Taking the line with "has width=621, height=367." as the first and the line with "Select the FX" as the last, set down exactly every line in that range from the entries below, and no more.

--- Data for processing Enclosed Below ---

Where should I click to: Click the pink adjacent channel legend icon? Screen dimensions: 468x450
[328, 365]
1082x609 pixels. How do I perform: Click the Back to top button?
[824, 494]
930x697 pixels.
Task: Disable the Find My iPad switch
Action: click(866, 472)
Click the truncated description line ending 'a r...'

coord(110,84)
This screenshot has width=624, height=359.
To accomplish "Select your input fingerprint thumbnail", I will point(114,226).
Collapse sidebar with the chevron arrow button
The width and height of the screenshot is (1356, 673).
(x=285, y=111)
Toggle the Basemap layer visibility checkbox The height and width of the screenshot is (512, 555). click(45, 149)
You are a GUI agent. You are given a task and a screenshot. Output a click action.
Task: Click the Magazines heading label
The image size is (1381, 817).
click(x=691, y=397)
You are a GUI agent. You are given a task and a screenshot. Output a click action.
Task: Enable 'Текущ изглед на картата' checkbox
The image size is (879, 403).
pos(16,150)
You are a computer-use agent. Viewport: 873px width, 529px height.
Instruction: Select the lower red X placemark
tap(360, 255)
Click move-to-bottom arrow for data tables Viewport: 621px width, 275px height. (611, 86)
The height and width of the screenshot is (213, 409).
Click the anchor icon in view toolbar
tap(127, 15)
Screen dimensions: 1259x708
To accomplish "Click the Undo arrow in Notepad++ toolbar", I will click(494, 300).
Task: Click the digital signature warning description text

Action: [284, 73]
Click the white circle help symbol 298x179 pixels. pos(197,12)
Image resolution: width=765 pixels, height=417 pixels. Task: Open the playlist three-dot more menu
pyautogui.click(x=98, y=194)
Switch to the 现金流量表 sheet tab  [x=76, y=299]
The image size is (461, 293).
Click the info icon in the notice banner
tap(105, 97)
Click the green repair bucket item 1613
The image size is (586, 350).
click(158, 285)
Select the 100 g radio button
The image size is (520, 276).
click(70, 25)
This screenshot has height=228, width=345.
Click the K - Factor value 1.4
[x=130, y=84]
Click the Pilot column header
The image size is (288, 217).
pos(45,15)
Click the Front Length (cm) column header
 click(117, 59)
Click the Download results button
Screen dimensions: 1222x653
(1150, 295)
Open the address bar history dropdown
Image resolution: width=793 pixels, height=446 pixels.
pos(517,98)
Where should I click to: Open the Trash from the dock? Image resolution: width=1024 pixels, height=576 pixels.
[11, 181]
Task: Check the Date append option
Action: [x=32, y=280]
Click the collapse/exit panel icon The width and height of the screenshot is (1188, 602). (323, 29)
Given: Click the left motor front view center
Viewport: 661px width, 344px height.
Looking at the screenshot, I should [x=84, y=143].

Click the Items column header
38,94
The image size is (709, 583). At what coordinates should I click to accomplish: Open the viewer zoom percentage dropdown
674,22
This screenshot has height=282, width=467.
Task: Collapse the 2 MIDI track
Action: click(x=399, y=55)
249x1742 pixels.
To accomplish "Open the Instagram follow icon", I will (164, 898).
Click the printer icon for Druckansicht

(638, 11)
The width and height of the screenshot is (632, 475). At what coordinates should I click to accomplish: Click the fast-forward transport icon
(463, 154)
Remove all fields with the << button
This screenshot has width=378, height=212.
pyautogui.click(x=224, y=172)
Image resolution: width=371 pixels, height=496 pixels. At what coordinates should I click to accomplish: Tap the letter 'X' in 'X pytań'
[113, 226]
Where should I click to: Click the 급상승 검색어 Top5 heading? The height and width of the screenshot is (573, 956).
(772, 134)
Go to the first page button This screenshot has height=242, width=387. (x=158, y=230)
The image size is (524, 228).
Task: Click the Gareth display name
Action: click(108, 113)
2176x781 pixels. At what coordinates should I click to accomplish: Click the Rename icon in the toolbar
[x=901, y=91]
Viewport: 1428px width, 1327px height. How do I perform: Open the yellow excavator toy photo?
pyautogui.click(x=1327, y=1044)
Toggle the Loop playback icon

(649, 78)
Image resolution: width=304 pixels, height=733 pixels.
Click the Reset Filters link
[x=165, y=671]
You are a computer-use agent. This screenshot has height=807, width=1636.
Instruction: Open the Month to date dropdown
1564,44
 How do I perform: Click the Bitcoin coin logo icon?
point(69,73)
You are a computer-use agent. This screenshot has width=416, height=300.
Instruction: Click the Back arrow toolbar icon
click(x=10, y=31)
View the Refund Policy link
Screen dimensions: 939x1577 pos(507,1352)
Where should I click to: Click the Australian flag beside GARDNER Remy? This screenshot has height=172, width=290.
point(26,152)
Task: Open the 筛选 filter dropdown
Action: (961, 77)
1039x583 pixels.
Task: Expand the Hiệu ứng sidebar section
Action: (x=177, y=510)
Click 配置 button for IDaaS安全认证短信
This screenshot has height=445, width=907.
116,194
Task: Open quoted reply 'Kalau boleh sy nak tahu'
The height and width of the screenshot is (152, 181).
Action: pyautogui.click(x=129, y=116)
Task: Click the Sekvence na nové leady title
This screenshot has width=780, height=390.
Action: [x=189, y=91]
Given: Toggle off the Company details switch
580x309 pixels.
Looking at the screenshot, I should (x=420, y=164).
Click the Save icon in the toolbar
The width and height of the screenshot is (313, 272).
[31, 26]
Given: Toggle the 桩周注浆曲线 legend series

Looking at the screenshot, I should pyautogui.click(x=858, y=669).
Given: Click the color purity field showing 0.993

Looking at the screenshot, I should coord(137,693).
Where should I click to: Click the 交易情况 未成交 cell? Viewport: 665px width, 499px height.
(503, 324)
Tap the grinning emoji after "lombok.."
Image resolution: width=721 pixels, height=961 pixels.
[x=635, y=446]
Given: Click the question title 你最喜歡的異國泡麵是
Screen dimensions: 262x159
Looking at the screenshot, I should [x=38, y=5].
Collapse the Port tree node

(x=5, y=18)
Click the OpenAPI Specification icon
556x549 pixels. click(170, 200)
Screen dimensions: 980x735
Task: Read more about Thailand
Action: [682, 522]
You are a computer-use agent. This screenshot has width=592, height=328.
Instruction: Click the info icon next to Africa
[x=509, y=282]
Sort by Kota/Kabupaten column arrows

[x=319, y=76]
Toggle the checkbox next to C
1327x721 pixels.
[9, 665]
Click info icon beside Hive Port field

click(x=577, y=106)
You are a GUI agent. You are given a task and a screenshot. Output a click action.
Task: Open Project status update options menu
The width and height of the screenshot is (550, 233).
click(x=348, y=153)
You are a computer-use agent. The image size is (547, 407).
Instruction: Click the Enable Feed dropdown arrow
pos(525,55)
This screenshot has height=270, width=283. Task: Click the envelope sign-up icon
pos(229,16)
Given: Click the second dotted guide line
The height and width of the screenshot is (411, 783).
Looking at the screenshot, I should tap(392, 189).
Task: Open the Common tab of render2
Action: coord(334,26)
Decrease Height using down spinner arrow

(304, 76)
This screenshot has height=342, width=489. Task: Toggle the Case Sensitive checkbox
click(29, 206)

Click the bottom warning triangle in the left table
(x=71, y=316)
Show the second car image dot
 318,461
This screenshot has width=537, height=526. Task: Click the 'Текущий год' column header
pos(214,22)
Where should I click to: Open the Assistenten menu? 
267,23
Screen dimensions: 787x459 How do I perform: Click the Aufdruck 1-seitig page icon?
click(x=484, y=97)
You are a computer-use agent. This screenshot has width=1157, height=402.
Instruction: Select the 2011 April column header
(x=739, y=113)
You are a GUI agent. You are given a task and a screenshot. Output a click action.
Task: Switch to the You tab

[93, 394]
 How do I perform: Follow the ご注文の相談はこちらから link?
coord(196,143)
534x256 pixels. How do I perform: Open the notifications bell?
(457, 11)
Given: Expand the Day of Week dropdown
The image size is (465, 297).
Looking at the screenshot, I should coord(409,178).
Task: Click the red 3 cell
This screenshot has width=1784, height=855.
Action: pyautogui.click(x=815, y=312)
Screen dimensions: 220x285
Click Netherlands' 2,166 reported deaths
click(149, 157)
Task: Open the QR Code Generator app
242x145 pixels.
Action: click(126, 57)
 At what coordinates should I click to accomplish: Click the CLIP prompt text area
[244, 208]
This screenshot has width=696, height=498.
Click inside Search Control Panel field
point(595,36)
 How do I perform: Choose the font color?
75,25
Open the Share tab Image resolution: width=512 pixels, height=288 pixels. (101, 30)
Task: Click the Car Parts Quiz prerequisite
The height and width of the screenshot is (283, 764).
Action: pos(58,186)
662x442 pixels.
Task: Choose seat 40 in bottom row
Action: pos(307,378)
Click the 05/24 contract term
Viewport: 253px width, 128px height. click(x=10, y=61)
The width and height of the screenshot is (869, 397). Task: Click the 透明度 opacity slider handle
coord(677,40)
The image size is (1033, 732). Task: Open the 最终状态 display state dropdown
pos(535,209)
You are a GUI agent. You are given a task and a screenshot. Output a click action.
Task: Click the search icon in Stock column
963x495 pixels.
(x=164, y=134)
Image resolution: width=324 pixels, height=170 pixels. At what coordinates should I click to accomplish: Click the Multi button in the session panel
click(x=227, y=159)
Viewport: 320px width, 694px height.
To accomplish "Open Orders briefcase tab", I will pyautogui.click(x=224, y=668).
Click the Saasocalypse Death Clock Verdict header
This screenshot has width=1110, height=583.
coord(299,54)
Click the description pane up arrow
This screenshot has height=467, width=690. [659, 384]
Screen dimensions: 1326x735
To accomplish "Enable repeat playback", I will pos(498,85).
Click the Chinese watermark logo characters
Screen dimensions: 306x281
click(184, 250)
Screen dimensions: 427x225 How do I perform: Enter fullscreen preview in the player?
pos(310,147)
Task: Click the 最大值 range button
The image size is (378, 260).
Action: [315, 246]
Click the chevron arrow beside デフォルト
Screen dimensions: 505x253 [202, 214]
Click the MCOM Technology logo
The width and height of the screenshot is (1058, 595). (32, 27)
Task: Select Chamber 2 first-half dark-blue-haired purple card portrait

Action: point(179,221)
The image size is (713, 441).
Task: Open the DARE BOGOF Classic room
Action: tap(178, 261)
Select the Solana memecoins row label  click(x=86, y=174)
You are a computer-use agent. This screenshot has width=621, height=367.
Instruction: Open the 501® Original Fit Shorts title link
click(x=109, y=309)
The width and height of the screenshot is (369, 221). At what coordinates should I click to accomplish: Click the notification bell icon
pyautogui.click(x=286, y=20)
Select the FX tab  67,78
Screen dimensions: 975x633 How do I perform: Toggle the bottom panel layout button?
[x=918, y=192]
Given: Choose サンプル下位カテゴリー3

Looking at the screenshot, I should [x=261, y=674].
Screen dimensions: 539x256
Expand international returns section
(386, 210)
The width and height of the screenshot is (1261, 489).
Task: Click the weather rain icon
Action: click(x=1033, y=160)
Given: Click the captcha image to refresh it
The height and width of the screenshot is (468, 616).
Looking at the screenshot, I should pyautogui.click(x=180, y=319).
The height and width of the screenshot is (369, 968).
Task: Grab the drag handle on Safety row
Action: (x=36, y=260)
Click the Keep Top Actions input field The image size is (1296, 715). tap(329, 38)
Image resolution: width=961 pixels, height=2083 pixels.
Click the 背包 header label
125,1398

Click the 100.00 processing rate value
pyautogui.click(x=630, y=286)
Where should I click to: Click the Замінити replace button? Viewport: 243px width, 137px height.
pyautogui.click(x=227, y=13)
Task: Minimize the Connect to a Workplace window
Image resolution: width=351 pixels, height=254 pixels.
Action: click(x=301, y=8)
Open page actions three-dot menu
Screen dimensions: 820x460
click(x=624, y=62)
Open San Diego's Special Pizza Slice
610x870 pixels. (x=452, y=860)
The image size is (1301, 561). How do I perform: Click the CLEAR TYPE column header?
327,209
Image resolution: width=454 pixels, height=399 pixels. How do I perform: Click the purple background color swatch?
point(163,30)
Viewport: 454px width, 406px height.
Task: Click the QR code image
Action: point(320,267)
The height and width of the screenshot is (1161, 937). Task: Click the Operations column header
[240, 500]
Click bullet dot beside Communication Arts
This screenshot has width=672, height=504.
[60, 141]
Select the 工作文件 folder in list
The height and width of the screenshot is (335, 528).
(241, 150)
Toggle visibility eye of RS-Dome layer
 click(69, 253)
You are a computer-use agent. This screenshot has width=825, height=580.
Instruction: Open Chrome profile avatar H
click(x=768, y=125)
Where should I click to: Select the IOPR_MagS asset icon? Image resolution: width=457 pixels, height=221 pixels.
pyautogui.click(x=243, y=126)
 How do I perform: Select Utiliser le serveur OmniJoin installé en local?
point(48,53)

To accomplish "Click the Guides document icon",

--- End of Enclosed Data for processing ---

*The answer*
You are a computer-use agent. This screenshot has width=621, height=367.
Instruction: Open the 501® Original Fit Shorts title link
click(x=109, y=309)
The width and height of the screenshot is (369, 221). At what coordinates should I click to accomplish: Click the notification bell icon
pyautogui.click(x=286, y=20)
Select the FX tab  67,78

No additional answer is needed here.